How to Qualify for Medicaid Benefits by Planning Now

3d buttonYou can see the writing on the wall as your care needs escalate. It’s expensive to pay for home care. At least for now, you have enough savings, but the money won’t last forever.

Are you wondering how Medicaid works? Is there a right way to plan for Medicaid, even if you don’t qualify today?

The answer is yes.

You can “spend down”

If you’re not eligible for Medicaid because your assets are too high, there are acceptable ways to ‘spend down’ so you can qualify. Asset transfers are NOT the right way to qualify for Medicaid and can trigger a penalty unless they occurred more than five years before you apply.

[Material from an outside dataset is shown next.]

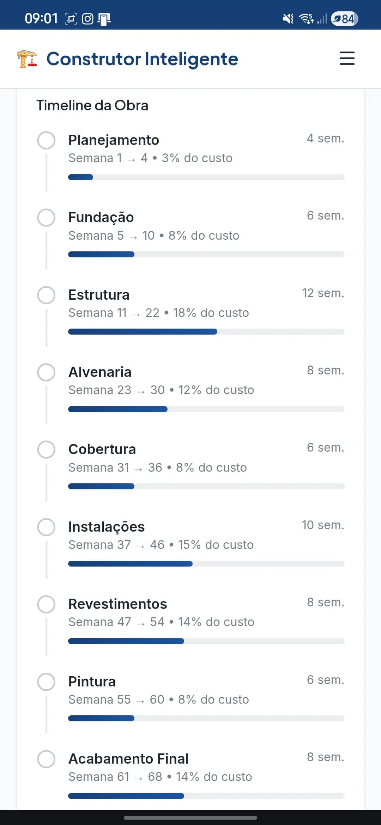Tap the Timeline da Obra heading

[92, 105]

What Medicaid wants to know

When Medicaid is determining the value of your assets, they do not include your home and car. Only your financial assets are counted – things like CDs, bank accounts, 401Ks IRAs, life insurance with cash value and annuities.

Here’s an example

Let’s say you’re a widow with these assets:

  • A home you own worth $200,000 that is paid off.
  • A 12-year-old car worth $5,000.
  • A life insurance policy with a cash value of $20,000; you borrowed $15,000 against it and haven’t paid it back yet.
  • Two $10,000 CDs for a total of $20,000
  • A money market account with a current balance of $12,000.
  • Two IRAs with a total balance of $30,000.

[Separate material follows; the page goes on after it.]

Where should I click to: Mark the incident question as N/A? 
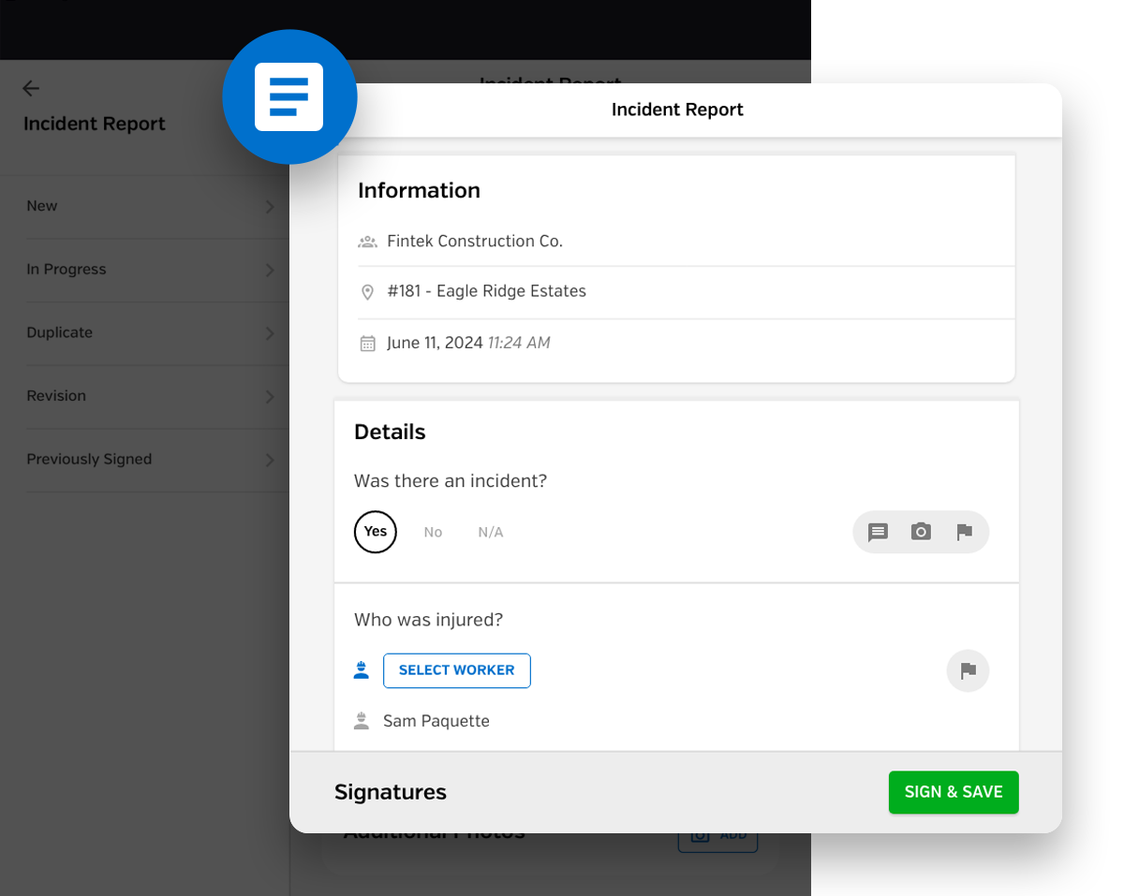pyautogui.click(x=490, y=532)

Based on this, your total countable assets from Medicaid’s perspective are:

–      Life insurance – $5,000 ($20,000 minus $15,000 loan)

–      CDs – $20,000

–      Money market account – $12,000

–      IRAs – $30,000

Total: $67,000

To be eligible for Medicaid, your assets, not including your home or car, have to be $1,600 or less.

The good news is you can get help before you get down that far through the Connecticut Home Care Program for Elders. If you’re at least 65 years old, single, have assets up to $35,172 (a married couple can have up to $46,896) and you need help with one or more activities of daily living, you may be eligible to receive home care services paid for by the state.

But right now, with $67,000 in assets, you still have too much money. Here are some examples of acceptable ways to spend down the $31,828 difference:

  •  Trade in your old gas-guzzler for a new fuel-efficient car. With the trade-in, you pay $20,000
  • Purchase a Medicaid-compliant funeral contract; Medicaid allows you to prepay up to $5,400.
  • With the remaining money, make your downstairs lavatory into a full accessible bathroom.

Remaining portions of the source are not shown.